# Another Local Professional



## metallihockey88 (Dec 12, 2008)

it just makes me sick thinking that people running stuff like this are not only getting jobs but probably took work from a lot of hard working, legit guys. i understand you cant always have new stuff but come on. how do you even let things come to this. only good part about having the edge bent up the blow like thta is im sure it back drags great  edge doesnt even have any bolts in it, thinks its welded on or maybe but wedged in there after being bent.


----------



## chcav1218 (Jul 31, 2008)

...maybe he just does his driveway?


----------



## metallihockey88 (Dec 12, 2008)

doubtful, back was loaded with bagged salt, push spreader, shovels


----------



## grandview (Oct 9, 2005)

There are a lot of guys with new stuff who are probably charging less then that guy.


----------



## Reliable Snow and Ice (Dec 22, 2009)

metallihockey88;989868 said:


> doubtful, back was loaded with bagged salt, push spreader, shovels


yep thats the type of guy that low balls just like the A** Hole that cut me out and did my lot for 25 bucks....


----------



## WingPlow (Jun 18, 2007)

maybe hes just trying to put food on his table for his family...
justlike the rest of us


----------



## EaTmYtAiLpIpEs (Aug 23, 2007)

looks like the same kind of idk scumbag that is lowballing around here.


----------



## metallihockey88 (Dec 12, 2008)

I don't know the guy I don't know what he charges or if that truck is even used. Saw it at the home depot and just kinda made me mad that that truck might be taking my job. Not tryin to make anyone mad just found it amusing and thought I'd share


----------



## chcav1218 (Jul 31, 2008)

well whoever he is, he doesnt know to put the blade down when he parks


----------



## Reliable Snow and Ice (Dec 22, 2009)

yeah well it's more than likely that he's visiting our fine Country from the country of mexico.

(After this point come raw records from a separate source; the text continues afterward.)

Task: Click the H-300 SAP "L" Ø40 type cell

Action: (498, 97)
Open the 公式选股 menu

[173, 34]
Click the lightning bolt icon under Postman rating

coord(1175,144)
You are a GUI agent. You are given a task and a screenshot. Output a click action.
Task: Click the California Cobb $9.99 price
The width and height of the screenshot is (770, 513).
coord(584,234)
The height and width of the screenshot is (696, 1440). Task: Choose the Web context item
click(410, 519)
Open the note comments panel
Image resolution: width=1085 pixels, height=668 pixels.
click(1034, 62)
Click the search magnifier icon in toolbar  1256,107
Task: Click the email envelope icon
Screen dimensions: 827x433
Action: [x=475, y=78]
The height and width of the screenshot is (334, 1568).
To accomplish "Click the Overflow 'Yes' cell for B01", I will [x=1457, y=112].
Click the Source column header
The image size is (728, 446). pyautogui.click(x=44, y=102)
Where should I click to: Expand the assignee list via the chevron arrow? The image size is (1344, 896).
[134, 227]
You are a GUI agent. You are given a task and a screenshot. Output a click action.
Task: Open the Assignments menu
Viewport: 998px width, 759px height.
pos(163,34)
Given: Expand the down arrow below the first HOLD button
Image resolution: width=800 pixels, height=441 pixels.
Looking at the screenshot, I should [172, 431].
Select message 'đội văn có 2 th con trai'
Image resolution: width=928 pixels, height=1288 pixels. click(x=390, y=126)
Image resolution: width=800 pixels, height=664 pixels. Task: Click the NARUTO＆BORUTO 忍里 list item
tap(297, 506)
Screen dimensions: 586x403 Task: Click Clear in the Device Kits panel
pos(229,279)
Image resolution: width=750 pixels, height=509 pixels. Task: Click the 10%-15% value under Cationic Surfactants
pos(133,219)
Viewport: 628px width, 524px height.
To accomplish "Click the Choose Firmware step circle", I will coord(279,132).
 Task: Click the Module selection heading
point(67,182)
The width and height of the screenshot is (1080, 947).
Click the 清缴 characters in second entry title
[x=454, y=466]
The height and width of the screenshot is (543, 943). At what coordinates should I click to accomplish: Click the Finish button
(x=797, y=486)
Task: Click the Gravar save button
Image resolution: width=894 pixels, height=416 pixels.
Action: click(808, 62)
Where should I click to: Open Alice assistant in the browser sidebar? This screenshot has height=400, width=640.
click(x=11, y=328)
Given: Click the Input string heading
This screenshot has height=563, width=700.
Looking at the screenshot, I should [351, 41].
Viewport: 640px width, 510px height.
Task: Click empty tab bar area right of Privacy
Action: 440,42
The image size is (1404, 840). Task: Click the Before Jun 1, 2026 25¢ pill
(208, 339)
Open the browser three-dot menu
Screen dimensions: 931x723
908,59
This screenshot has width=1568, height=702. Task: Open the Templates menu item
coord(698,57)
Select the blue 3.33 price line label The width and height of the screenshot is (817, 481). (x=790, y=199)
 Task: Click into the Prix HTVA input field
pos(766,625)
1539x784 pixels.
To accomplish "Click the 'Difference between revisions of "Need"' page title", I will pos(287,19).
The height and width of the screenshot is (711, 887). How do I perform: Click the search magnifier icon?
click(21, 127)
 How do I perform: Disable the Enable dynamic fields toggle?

so i would guess the guy doesnt have a DL or insurance on the vehicle and is using a fake SS# so come tax time he doesnt have to pay and he just get's a new # and goes about his merry way

but I could be wrong....


----------



## treeman06 (Sep 26, 2006)

Life is to short to worry what other people use or for that matter charge, no one knows this guys story to make any judgements.


----------



## metallihockey88 (Dec 12, 2008)

niko3772;989912 said:


> yeah well it's more than likely that he's visiting our fine Country from the country of mexico.
> 
> so i would guess the guy doesnt have a DL or insurance on the vehicle and is using a fake SS# so come tax time he doesnt have to pay and he just get's a new # and goes about his merry way
> 
> but I could be wrong....


Lol think you took the words out of a lotta peoples mouths. Mine included


----------



## PlatinumService (Jan 28, 2010)

chcav1218;989899 said:


> well whoever he is, he doesnt know to put the blade down when he parks


maybe he doesn't want anyone to steal it with all the theft that has been going on lately


----------



## Reliable Snow and Ice (Dec 22, 2009)

and don't get me wrong I'm all for people moving here to work and raise there family's but you need to be legal on all aspects PAY TAX"S...purplebou


----------



## Ukisuperstar (Dec 12, 2009)

Maybe just a backup truck for someone? still horrible
Never seen a plow so roughed up before, yikes!


----------



## Jello1 (Jan 17, 2008)

I'd just like to know what he hit with the plow. A concrete wall. It's flattened like a pancake with no curve to the blade.


----------



## chcav1218 (Jul 31, 2008)

Jello1;989935 said:


> I'd just like to know what he hit with the plow. A concrete wall. It's flattened like a pancake with no curve to the blade.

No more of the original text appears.